Get important education news and analysis delivered straight to your inbox
Massachusetts Sen. Elizabeth Warren has made a call for universal, high-quality child care a central theme in her campaign to win the Democratic presidential nomination. Sen. Patty Murray, D-Wash., and Rep. Bobby Scott, D-Va., introduced legislation this week that proposes cost-sharing between the federal government and states to provide affordable, high-quality child care up to age 13. The idea of good, affordable child care and preschool appeals to many parents of young children, but how easy is it to create widespread early education opportunities? Not very, according to a new report.
Nationwide, the number of cities offering public pre-K for young children is expanding, but many of the programs they offer lack the quality that leads to long-term benefits for kids, according to the recently released report by CityHealth, an initiative of the de Beaumont Foundation and Kaiser Permanente, in partnership with the National Institute for Early Education Research (NIEER). That means cities could be missing opportunities to ensure that children are healthy and making cognitive and social-emotional gains.
The report looked at quality measures and access to pre-K to determine how cities stack up and then awarded bronze, silver and gold medals based on these factors. The highest scores went to cities enrolling more than 30 percent of the 4-year-old population in preschool and to cities that met eight of the 10 evidence-based quality benchmarks that are widely recognized as contributing to the long-term benefits of pre-K. The report also looked at how preschool teachers’ salaries compared to those of public K-12 teachers and whether cities had dedicated funding streams to expand and improve programs.

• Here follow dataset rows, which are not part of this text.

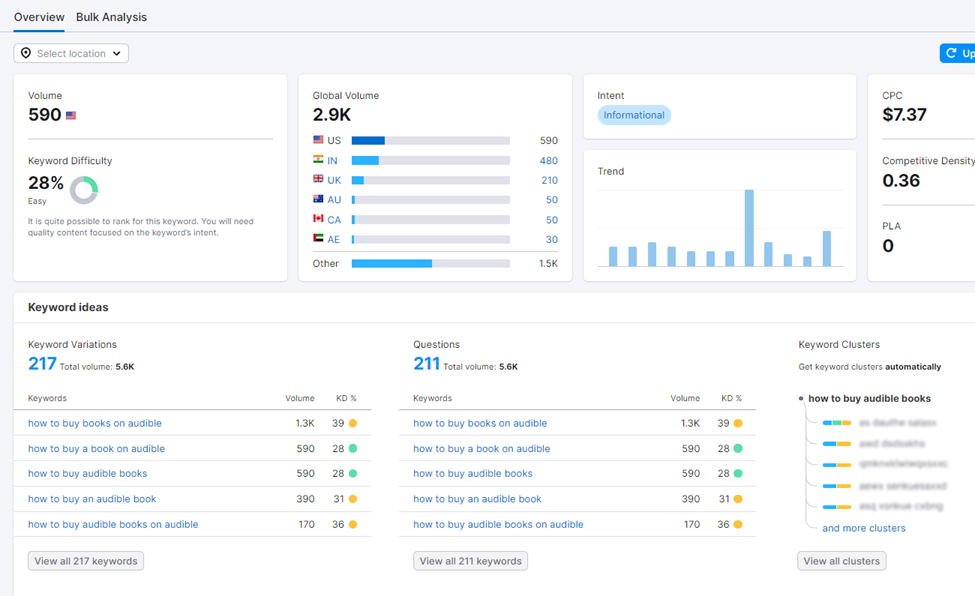Open 'how to buy books on audible' in Keyword Variations

point(95,423)
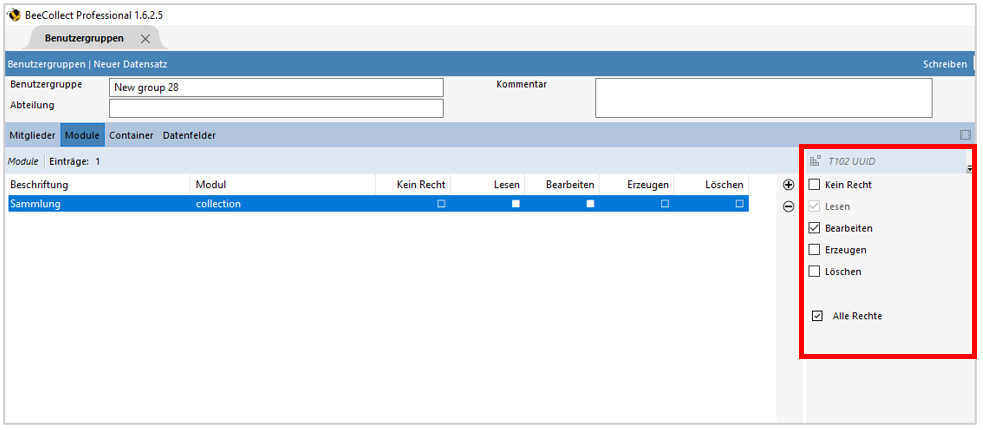
Task: Toggle the Alle Rechte checkbox
Action: click(817, 316)
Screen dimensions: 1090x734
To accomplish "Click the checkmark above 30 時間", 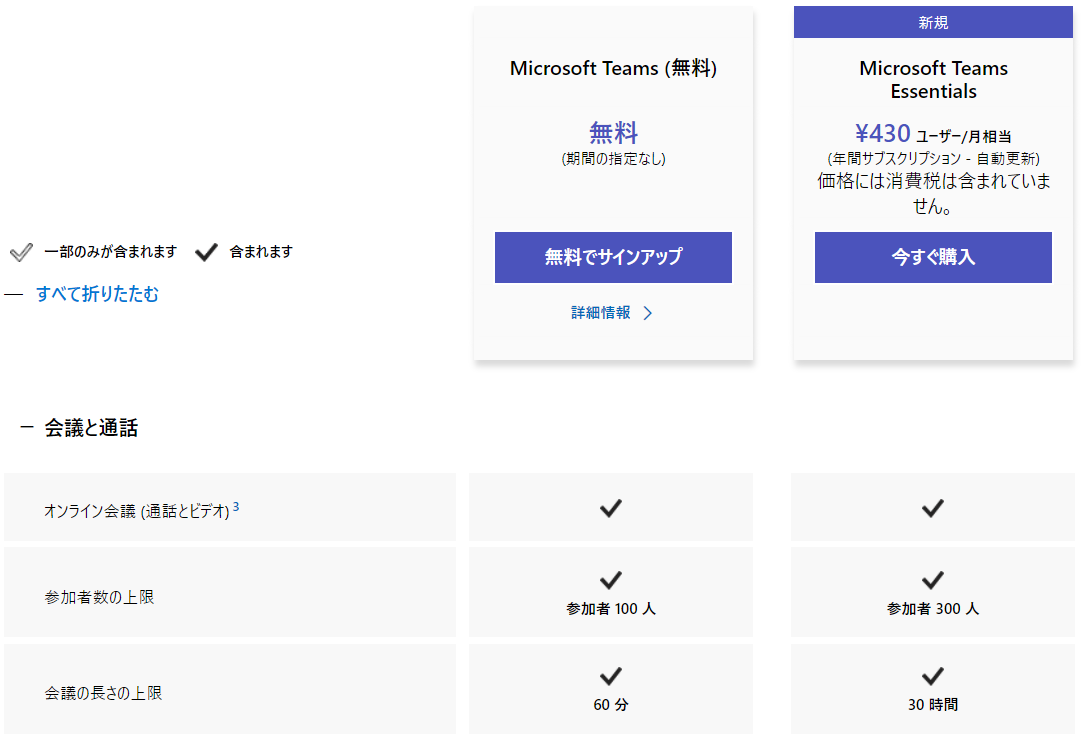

Shelley Hearne, president of CityHealth, said the report focused on cities because “this is where the leadership is happening right now, the innovations, the willingness to take what the data says and translate it into action.” But she cautioned that even the 30 percent standard used to judge accessibility is a low bar. “This country needs to step it up,” Hearne said. Pre-K “should be absolutely universal. But we had to start somewhere.”
This year only five cities — Boston, Charlotte, Nashville, New York and San Antonio, Texas — were recognized with a gold medal, meaning they met 80 percent of the quality standards developed by NIEER and met or surpassed the 30 percent access benchmark. Eight cities received silver medals for meeting eight quality benchmarks, but reaching too few children; 20 cities received bronze medals, reaching more than 30 percent of eligible 4-year-olds but failing to meet at least eight quality benchmarks.
The findings of the report suggest it’s not easy to establish widespread, high-quality early childhood education programs. For example, economists estimate Warren’s plan could cost the government $70 billion more per year than it currently spends on programs that support child care. The candidate’s proposal, which would be modeled in part on the federally funded Head Start system, includes access to child care as well as preschool, and calls for teachers to be paid rates comparable to K-12 teachers. While some cities, like New York and Washington have managed to create pre-K programs that reach nearly all 4-year-olds (Washington’s program also reaches most of its 3-year-olds), many other cities struggle to provide access. The report found that only 60 percent of the 40 largest U.S. cities offer pre-K to more than 30 percent of their 4-year-olds.
The authors of the report also singled out several important aspects of a quality program that many city pre-K’s lack. For example, 17 of the 40 cities studied failed to meet the quality benchmark for pre-K class size, which calls for one teacher and one assistant teacher for every 20 students. And although 63 percent of the city programs require pre-K teachers to have a bachelor’s degree and specialized training in early childhood education, only 38 percent required that teachers be paid a salary comparable to that of educators teaching in public K-12 schools.
Inadequate pay and job stresses often lead to high teacher turnover, compromising the quality of teachers and of the program. The report highlighted efforts by the city of San Antonio to boost quality and support teachers. City-funded pre-K teachers, who are required to have bilingual expertise, are actually paid more than their K-12 peers.
In addition to boosting academic and social readiness for school, high-quality pre-K programs provide health screenings, which are associated with improved health outcomes for young learners. The report found that despite this potential to promote health, only nine of cities studied make sure that children receive developmental, health, hearing and vision screenings.
Hearne said these screenings are essential because they can change the trajectory of a young child’s life. “It makes so much sense from both an educational and a health standpoint,” Hearne said. “If you catch a treatable, preventable, fixable condition early on with a kid, if they’re not hearing properly or seeing properly … if you catch that early, you can set that kid up for a pathway of success in learning and living.”